[Stored data entries]
※

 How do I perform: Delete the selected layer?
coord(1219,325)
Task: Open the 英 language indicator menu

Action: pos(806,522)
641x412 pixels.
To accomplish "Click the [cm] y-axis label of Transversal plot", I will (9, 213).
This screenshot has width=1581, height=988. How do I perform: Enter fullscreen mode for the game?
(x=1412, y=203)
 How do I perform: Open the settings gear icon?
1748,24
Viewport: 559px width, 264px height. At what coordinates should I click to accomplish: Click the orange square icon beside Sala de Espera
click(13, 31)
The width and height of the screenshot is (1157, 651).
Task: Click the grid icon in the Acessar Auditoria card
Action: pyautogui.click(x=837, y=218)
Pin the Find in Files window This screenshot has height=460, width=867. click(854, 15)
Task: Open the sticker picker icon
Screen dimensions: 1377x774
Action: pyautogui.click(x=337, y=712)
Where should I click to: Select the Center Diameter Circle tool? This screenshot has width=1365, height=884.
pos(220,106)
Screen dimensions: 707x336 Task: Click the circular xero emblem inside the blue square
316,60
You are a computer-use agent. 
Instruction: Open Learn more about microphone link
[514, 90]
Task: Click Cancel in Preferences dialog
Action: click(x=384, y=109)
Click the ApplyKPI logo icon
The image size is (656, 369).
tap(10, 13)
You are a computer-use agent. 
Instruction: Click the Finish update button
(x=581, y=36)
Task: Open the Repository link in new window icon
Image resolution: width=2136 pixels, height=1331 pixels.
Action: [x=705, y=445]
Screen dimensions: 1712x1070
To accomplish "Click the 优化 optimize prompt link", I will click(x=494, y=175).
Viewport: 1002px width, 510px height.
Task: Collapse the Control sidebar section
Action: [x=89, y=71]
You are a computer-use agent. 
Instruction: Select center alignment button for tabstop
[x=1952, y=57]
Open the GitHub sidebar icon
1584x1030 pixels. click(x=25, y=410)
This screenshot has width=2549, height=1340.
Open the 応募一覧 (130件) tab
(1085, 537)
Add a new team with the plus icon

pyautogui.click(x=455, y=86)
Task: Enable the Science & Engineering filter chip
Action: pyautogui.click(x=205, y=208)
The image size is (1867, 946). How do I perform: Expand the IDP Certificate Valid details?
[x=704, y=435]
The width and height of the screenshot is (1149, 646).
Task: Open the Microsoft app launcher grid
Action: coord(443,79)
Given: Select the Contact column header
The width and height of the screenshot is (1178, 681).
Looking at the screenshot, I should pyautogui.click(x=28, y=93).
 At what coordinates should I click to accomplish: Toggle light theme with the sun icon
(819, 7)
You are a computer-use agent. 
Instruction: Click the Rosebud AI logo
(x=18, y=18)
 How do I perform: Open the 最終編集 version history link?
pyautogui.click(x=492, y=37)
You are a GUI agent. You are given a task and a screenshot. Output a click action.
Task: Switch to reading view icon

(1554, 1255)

※

Return each line in the records that holds the string "window".

Pin the Find in Files window This screenshot has height=460, width=867. click(854, 15)
Task: Open the Repository link in new window icon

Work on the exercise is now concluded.